YOUR TASK:
An exact transcription of the entries is required, with none of the pictures carried over.
┄┄┄┄┄┄┄┄┄┄┄┄┄┄┄┄┄┄┄┄
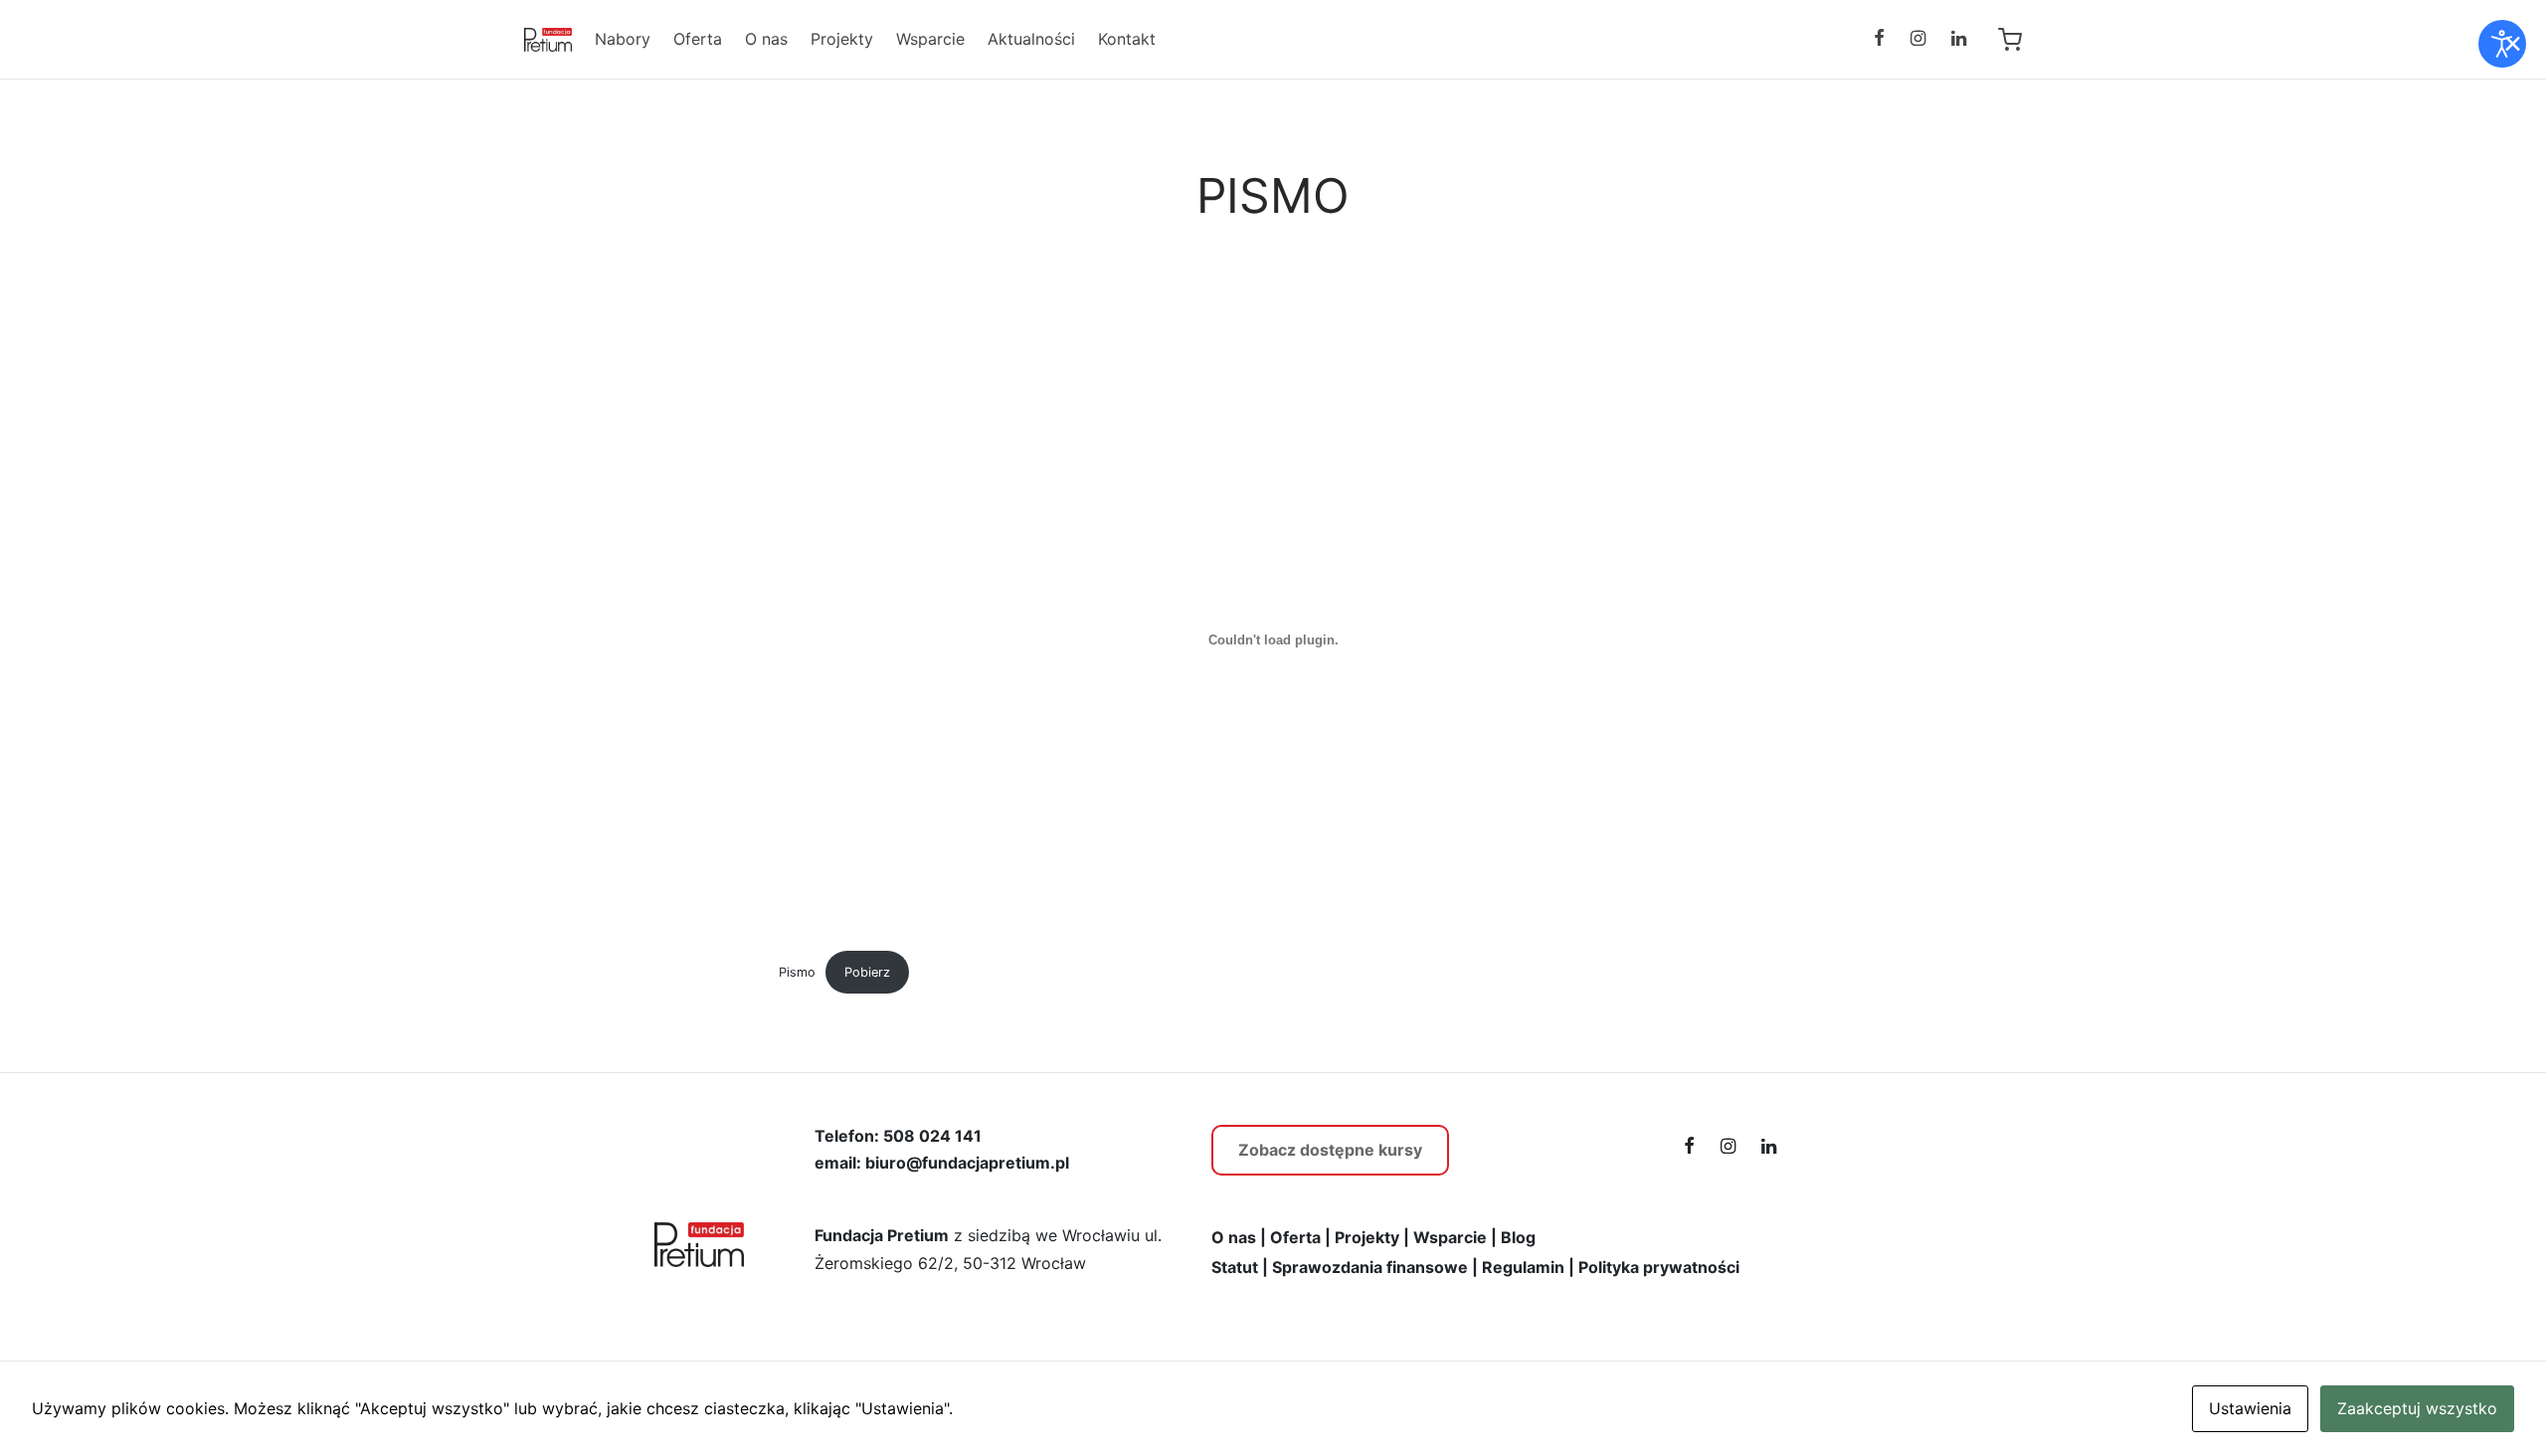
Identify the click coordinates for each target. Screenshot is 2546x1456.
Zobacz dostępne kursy (1330, 1150)
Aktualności (1031, 39)
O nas (766, 39)
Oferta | (1300, 1237)
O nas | (1238, 1237)
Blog (1518, 1237)
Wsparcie (930, 39)
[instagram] (1918, 39)
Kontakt (1127, 39)
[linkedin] (1958, 39)
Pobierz (867, 972)
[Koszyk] (2010, 40)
┄┄┄┄┄┄┄┄┄┄┄┄┄┄┄┄┄┄┄┄
RESULT FOR THIS TASK:
Identify the click coordinates for each target. Screenshot is 2546x1456.
Zobacz dostępne kursy (1330, 1150)
Aktualności (1031, 39)
O nas (766, 39)
Oferta | (1300, 1237)
O nas | (1238, 1237)
Blog (1518, 1237)
Wsparcie (930, 39)
[instagram] (1918, 39)
Kontakt (1127, 39)
[linkedin] (1958, 39)
Pobierz (867, 972)
[Koszyk] (2010, 40)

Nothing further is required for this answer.